» **Exercise details**:
Copy every line of the data below verbatim, but leave the pictures out of your answer.

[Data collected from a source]
####
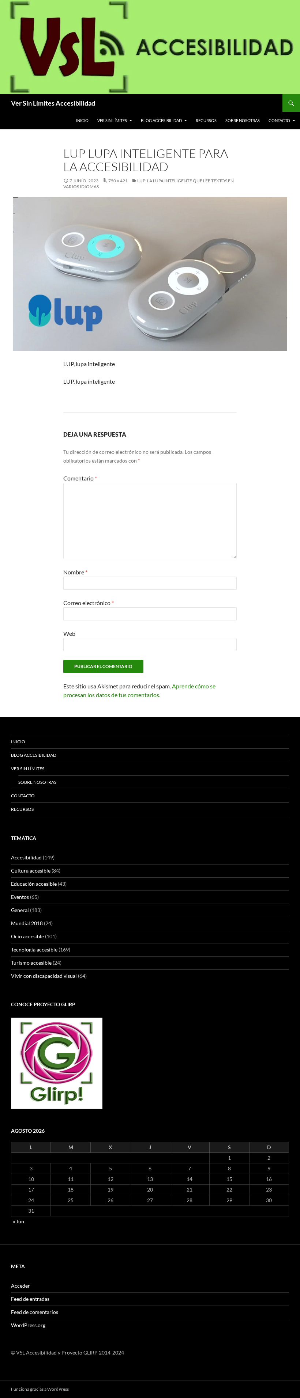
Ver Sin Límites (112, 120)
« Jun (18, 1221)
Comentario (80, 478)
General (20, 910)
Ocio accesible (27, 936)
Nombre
####
» **Right answer**:
Ver Sin Límites (112, 120)
« Jun (18, 1221)
Comentario (80, 478)
General (20, 910)
Ocio accesible (27, 936)
Nombre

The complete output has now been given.